● **TASK INPUTS**:
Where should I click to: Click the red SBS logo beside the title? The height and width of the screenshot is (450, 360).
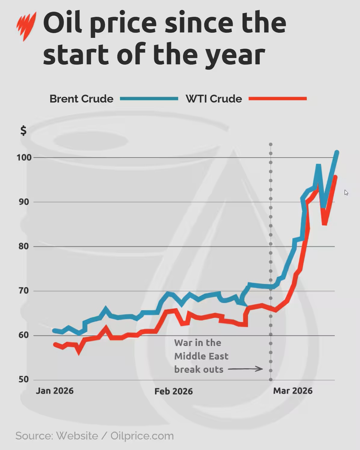pyautogui.click(x=26, y=26)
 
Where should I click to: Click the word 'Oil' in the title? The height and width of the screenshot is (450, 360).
pyautogui.click(x=63, y=23)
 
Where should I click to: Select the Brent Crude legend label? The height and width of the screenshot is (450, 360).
pyautogui.click(x=81, y=99)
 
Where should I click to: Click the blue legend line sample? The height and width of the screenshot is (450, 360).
pyautogui.click(x=149, y=99)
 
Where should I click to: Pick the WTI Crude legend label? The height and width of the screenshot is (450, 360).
pyautogui.click(x=214, y=99)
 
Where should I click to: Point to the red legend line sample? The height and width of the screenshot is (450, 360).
pyautogui.click(x=278, y=99)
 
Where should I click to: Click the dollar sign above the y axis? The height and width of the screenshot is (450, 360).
pyautogui.click(x=23, y=131)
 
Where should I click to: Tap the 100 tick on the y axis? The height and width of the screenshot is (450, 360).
pyautogui.click(x=24, y=157)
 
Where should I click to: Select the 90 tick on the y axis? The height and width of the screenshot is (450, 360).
pyautogui.click(x=24, y=202)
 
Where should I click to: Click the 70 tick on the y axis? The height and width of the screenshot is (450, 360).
pyautogui.click(x=24, y=291)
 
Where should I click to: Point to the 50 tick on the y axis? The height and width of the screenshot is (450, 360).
pyautogui.click(x=24, y=379)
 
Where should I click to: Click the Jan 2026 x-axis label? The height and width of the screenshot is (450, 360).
pyautogui.click(x=55, y=391)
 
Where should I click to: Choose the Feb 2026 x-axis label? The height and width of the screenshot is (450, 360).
pyautogui.click(x=174, y=391)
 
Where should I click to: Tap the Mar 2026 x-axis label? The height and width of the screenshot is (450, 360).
pyautogui.click(x=293, y=391)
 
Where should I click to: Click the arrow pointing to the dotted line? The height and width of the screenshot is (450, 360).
pyautogui.click(x=245, y=369)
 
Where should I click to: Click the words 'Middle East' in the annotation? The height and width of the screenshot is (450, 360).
pyautogui.click(x=201, y=356)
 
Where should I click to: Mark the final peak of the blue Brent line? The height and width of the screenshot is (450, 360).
pyautogui.click(x=337, y=152)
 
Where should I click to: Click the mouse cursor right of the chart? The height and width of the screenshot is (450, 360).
pyautogui.click(x=346, y=193)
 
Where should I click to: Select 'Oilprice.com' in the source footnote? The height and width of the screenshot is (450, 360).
pyautogui.click(x=142, y=436)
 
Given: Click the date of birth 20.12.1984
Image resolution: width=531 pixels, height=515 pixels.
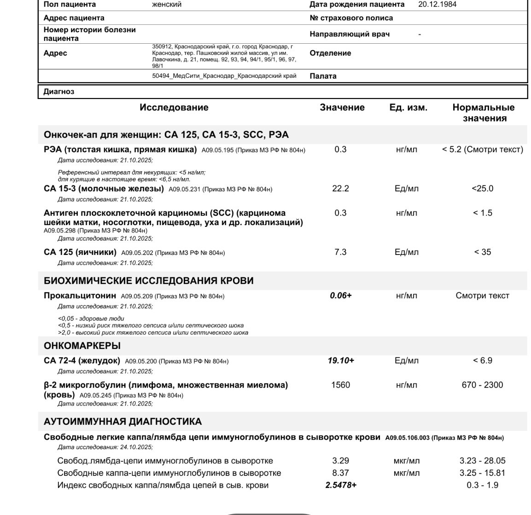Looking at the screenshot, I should pos(437,4).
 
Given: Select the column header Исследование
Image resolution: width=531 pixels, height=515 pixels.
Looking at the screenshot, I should pos(174,107).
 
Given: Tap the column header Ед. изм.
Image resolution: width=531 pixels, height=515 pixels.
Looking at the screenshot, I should pos(408,107).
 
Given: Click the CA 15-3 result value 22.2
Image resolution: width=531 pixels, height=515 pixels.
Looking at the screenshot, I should pos(340,188).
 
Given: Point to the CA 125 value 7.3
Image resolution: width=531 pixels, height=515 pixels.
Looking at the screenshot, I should pos(340,252).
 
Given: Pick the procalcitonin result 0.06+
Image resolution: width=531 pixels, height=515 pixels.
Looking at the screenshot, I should pos(340,295).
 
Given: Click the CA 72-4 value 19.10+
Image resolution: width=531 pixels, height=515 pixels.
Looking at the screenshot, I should pos(341,360).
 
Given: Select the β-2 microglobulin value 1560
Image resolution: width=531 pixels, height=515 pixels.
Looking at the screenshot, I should pos(340,385).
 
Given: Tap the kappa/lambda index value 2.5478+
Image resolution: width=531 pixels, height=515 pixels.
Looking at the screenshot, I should pos(341,485).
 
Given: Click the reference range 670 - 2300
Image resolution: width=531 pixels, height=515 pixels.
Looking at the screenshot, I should pos(482,385).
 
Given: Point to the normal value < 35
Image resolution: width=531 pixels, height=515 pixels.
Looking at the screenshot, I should pos(482,252).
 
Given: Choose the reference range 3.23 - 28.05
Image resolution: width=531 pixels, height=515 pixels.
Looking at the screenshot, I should pos(482,461).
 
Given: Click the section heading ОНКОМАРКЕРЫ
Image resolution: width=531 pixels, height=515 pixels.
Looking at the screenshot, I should pos(82,346).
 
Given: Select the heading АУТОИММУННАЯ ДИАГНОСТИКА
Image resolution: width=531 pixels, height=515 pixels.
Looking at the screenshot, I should pos(123,422).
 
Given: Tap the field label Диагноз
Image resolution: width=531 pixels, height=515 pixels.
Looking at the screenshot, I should pos(58,91).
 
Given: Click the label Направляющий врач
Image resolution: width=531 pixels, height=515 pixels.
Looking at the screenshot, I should pos(350,34).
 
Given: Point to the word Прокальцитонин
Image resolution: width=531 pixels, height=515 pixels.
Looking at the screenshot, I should pos(80,295).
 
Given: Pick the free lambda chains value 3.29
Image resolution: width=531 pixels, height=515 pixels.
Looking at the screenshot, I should pos(340,461).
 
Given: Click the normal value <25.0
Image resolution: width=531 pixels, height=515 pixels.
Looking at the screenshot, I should pos(482,188).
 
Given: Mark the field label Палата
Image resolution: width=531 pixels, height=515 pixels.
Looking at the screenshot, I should pos(323,76).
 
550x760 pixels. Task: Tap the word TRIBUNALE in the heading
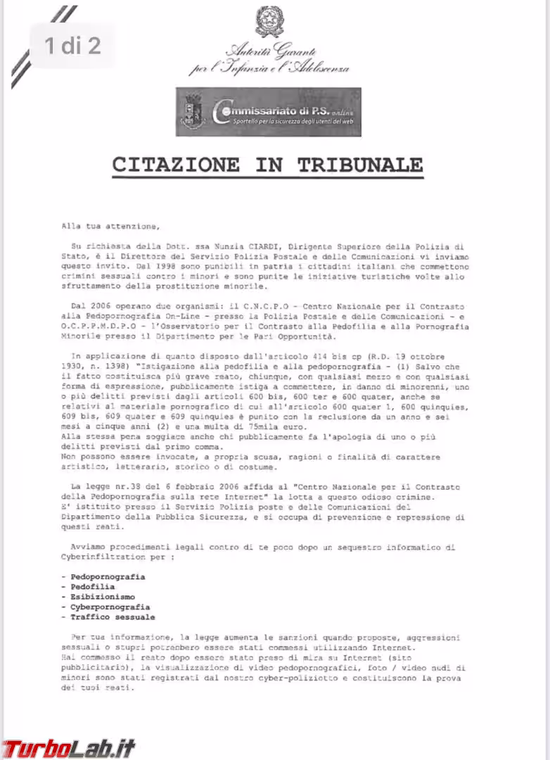click(x=359, y=165)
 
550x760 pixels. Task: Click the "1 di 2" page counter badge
click(x=72, y=46)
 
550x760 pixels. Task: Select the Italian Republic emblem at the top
click(x=269, y=20)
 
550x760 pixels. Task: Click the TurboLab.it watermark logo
click(x=68, y=747)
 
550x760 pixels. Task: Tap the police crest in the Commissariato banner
click(x=193, y=113)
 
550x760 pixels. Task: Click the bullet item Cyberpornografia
click(x=110, y=607)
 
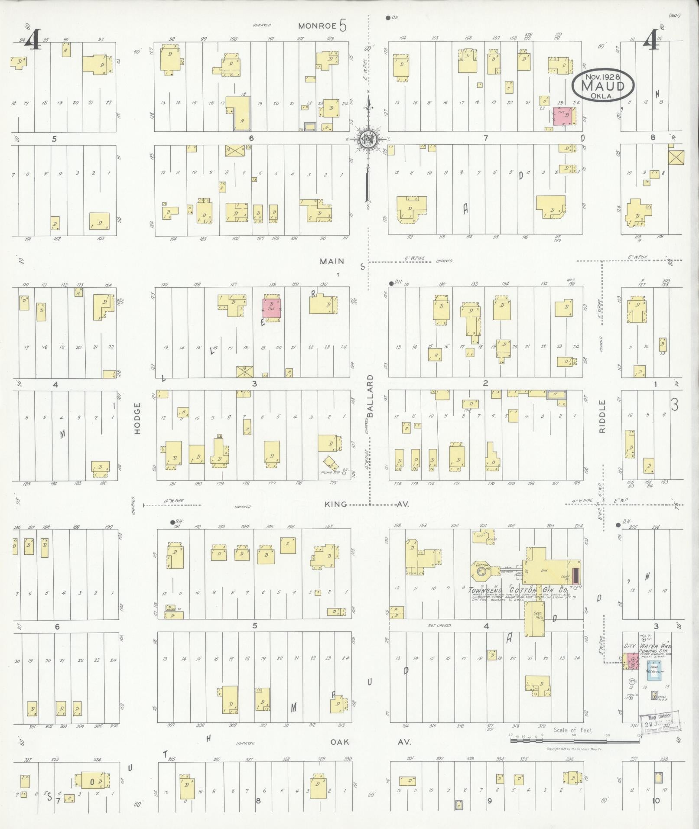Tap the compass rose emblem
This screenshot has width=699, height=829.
click(x=367, y=139)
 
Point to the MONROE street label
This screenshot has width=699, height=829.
click(x=318, y=26)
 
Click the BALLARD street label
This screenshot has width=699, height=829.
click(x=370, y=396)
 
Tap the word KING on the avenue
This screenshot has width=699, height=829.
click(x=335, y=504)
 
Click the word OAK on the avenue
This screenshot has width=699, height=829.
click(x=339, y=742)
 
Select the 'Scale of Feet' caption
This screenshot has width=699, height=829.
click(x=572, y=730)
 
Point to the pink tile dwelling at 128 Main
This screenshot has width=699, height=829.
click(x=272, y=308)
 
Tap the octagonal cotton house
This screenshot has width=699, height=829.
click(x=481, y=571)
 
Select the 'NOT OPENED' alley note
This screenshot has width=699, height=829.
click(x=439, y=625)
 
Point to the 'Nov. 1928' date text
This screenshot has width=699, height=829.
click(x=602, y=76)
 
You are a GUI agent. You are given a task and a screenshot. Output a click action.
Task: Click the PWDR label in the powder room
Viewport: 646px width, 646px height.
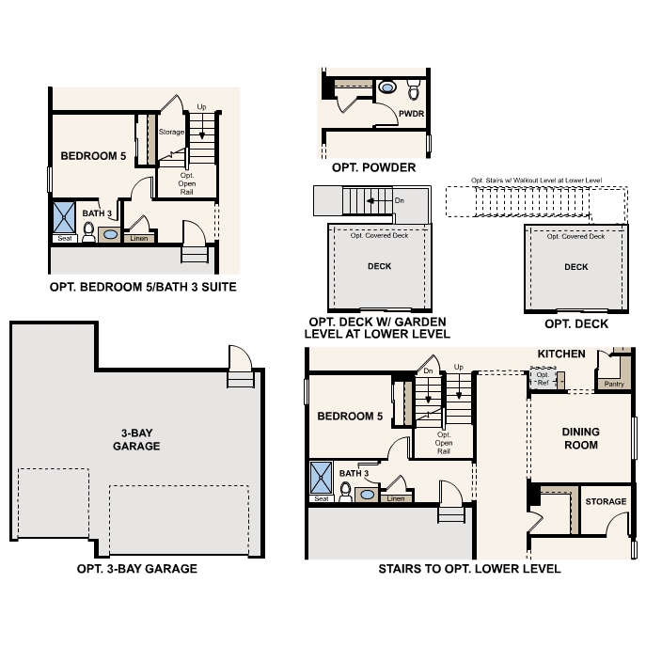tap(411, 113)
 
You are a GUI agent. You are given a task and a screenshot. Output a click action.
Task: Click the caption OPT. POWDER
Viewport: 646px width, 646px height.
tap(373, 167)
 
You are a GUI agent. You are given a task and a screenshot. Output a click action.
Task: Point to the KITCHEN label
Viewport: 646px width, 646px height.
tap(561, 354)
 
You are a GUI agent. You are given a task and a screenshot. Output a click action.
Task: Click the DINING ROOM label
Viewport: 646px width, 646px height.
tap(580, 438)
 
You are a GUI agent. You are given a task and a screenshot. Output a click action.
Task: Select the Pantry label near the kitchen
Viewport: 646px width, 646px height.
tap(614, 384)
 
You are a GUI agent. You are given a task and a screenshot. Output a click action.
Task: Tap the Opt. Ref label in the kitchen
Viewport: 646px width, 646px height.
tap(543, 379)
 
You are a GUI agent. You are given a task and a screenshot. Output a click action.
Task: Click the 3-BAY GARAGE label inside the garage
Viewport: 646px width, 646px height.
tap(136, 439)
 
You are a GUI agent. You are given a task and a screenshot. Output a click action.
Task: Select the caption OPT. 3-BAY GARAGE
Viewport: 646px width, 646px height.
tap(137, 569)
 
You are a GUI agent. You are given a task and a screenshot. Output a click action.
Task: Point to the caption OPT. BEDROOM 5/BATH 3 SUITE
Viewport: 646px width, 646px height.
tap(142, 286)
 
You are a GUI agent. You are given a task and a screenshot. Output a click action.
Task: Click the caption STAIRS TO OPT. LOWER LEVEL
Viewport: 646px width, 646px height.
tap(469, 569)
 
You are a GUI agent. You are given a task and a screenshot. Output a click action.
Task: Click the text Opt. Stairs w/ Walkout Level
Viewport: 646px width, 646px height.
tap(536, 180)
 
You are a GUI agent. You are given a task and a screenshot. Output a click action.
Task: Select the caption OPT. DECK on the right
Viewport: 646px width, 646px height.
tap(576, 324)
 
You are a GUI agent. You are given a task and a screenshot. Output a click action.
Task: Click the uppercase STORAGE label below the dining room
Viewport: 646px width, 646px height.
tap(605, 502)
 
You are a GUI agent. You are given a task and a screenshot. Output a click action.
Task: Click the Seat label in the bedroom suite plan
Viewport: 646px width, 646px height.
tap(65, 238)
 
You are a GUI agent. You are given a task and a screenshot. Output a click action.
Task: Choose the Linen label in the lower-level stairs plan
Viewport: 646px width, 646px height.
tap(396, 498)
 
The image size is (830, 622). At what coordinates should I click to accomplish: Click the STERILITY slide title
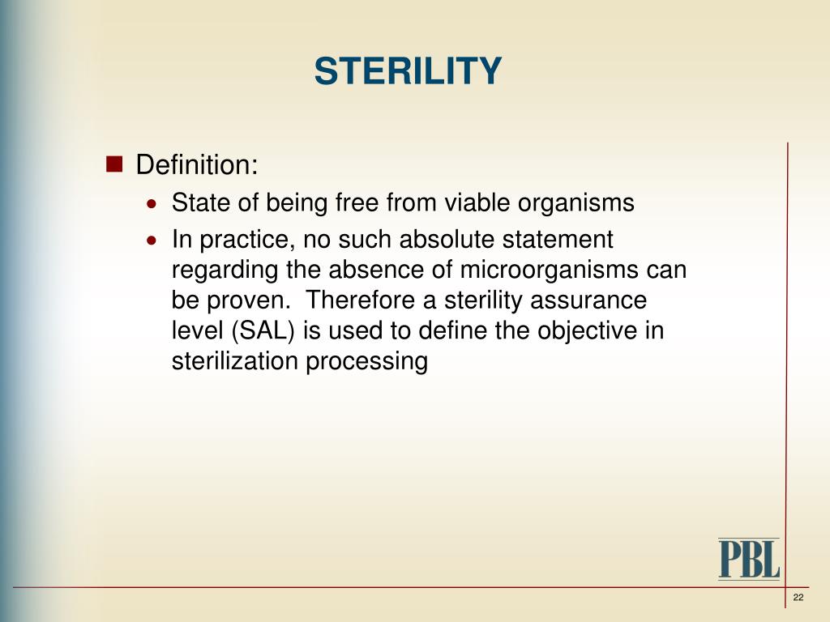click(x=409, y=71)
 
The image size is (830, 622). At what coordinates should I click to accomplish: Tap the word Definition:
click(x=197, y=165)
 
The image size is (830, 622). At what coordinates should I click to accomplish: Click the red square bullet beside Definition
click(x=114, y=165)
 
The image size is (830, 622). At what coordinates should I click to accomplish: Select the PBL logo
click(x=748, y=559)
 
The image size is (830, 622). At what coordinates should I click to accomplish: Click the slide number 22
click(x=798, y=598)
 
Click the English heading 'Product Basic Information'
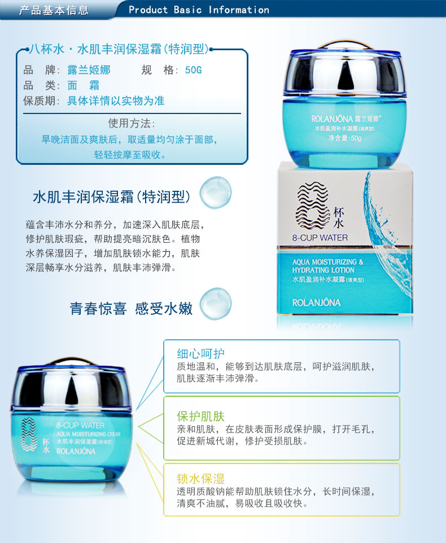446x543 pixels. pos(199,10)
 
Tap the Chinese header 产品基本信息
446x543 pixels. pos(54,10)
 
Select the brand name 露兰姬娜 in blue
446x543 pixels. pos(89,70)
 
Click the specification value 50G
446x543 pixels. pos(193,71)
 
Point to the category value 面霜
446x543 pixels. pos(83,85)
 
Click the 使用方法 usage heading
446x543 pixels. pos(132,123)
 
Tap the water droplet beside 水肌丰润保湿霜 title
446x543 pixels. pos(216,192)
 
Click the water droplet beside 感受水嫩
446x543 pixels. pos(216,304)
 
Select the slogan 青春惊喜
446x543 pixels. pos(98,309)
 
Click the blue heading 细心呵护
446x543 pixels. pos(201,353)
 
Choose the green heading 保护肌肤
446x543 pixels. pos(201,416)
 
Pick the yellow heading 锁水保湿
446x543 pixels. pos(201,479)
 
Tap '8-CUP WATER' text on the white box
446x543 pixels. pos(320,238)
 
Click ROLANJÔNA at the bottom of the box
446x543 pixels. pos(316,303)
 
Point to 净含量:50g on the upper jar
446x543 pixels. pos(345,138)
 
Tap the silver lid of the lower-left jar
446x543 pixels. pos(71,385)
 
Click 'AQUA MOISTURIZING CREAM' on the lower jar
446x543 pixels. pos(88,434)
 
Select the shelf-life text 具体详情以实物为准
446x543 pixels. pos(116,101)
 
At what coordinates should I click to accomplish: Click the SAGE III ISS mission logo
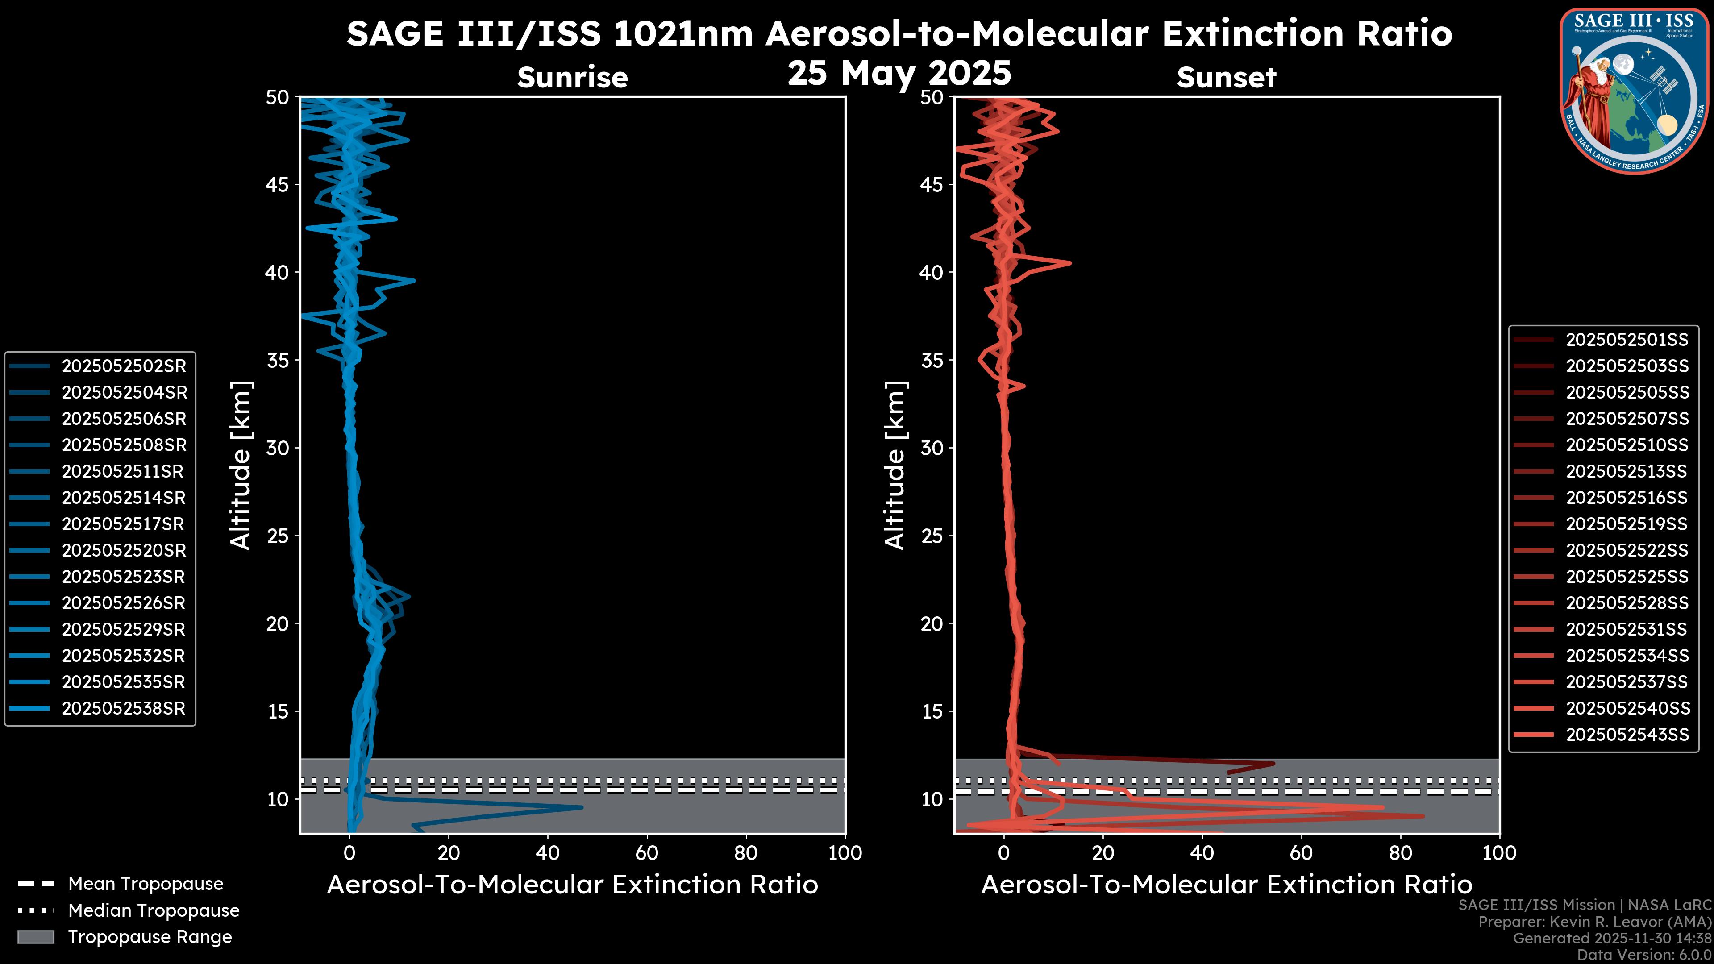coord(1634,91)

● **EXERCISE OBJECTIVE**: Copy out the stretch of the records from the very start through the line containing "pyautogui.click(x=214, y=99)", leaving the pictures out.

● **WRITTEN REPLY**:
Where should I click to: Click the red SBS logo beside the title? The height and width of the screenshot is (450, 360).
pyautogui.click(x=26, y=26)
 
Where should I click to: Click the word 'Oil' in the title? The height and width of the screenshot is (450, 360).
pyautogui.click(x=63, y=23)
 
Where should I click to: Select the Brent Crude legend label? The height and width of the screenshot is (450, 360).
pyautogui.click(x=81, y=99)
 
Where should I click to: Click the blue legend line sample? The height and width of the screenshot is (450, 360).
pyautogui.click(x=149, y=99)
 
Where should I click to: Pick the WTI Crude legend label? The height and width of the screenshot is (450, 360).
pyautogui.click(x=214, y=99)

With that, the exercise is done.